Zobel said:
The inadequacy of a proposed MoA and the challenges associated with achieving this kind of effect in a clinical setting has already been laid out for you. It's not enough. Every drug that goes to human clinical trials has a promising in vitro effect or proposed MoA. That's why they think it's worth it to try them. And even so, 90%+ of drugs that go to clinical trails fail, because medicine is hard.
Failures can indeed arise from a lack of efficacy. But there are many other reasons drugs "fail" clinical trials - there are issues with safety, or a lack of funding to complete a trial, as well as other factors such as failing to maintain good manufacturing protocols, failing to follow FDA guidance, or problems with patient recruitment, enrollment, and retention.
Only 57% fail due to "efficacy" and even then, there are many reasons that potentially efficacious drugs can still fail to demonstrate efficacy, including a flawed study design, an inappropriate statistical endpoint, or simply having an underpowered clinical trial (i.e., sample size too small to reject the null hypothesis), which may result from patient dropouts and insufficient enrollment.

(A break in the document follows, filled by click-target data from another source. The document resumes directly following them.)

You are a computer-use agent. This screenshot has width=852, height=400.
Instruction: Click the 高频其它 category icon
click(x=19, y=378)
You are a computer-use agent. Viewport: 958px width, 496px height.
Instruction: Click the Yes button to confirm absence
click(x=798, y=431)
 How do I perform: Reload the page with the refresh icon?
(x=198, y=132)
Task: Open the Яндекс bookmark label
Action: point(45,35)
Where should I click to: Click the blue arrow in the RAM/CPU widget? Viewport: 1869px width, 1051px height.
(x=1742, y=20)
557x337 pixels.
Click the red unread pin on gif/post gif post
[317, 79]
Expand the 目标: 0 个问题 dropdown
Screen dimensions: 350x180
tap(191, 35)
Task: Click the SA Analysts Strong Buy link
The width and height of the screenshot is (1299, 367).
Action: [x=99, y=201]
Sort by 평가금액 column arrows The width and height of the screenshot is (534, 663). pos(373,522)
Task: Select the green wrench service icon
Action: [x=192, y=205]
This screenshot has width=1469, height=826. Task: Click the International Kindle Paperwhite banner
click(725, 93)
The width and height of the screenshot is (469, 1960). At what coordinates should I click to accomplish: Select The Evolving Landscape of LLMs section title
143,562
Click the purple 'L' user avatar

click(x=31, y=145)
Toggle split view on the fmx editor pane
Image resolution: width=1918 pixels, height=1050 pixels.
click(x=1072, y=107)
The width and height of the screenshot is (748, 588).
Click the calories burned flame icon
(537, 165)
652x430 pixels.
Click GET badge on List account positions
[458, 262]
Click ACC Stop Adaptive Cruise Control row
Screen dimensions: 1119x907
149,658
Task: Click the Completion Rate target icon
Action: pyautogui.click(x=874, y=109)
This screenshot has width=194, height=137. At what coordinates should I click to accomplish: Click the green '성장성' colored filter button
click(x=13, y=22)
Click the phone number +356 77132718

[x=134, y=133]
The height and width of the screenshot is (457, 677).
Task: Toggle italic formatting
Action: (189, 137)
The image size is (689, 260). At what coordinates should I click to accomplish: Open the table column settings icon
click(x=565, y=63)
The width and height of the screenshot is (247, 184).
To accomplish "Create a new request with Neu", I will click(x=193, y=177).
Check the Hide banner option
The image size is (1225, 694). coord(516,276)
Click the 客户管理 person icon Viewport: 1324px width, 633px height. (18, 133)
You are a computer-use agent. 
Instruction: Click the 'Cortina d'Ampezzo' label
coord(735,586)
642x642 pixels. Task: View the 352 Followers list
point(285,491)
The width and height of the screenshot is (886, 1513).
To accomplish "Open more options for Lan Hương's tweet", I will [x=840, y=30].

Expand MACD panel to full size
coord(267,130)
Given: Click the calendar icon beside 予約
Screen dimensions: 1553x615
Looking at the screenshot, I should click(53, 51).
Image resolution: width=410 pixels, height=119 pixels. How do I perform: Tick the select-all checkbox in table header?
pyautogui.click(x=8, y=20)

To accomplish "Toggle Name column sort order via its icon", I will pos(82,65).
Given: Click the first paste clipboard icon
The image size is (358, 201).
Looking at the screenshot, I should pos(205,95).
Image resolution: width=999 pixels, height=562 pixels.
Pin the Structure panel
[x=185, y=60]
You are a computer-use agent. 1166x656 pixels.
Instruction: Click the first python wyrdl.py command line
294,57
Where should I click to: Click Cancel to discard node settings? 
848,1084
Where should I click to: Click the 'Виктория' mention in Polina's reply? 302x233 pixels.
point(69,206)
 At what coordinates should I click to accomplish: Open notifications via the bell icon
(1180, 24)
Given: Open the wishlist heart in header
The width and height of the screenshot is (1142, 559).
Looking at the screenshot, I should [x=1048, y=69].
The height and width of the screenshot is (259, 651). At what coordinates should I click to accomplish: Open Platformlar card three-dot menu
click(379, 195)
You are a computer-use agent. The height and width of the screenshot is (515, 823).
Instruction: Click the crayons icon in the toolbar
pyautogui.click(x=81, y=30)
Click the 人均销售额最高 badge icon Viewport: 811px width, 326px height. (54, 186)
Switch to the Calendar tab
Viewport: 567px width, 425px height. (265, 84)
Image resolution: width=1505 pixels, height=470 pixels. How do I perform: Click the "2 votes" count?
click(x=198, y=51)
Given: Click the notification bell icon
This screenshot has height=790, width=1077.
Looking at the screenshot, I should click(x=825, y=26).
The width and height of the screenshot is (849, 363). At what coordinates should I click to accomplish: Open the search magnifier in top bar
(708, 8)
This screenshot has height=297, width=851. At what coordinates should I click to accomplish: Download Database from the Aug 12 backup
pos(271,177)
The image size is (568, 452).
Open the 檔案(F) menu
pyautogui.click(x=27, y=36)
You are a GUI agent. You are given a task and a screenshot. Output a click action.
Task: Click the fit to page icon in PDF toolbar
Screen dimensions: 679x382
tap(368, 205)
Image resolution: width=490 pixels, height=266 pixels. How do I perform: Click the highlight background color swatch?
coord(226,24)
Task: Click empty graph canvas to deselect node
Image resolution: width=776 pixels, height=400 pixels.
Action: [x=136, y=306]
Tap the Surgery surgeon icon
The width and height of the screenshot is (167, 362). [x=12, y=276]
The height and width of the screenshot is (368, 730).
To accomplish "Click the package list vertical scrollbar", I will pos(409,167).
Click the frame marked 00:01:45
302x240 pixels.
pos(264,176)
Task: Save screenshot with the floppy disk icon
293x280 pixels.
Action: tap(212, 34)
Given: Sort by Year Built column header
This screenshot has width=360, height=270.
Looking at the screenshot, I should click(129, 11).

There are far more studies indicating efficacy and safety of Ivermectin as a potential Covid therapeutic than those that indicate otherwise. To blithely dismiss the overwhelming majority of studies without reference to some methodological flaw because there are a few contradictory studies seems unscientific, especially in light of the success reported by actual treating physicians. I don't care one way or the other, but find the certainty with which laypersons dismiss such evidence amusing.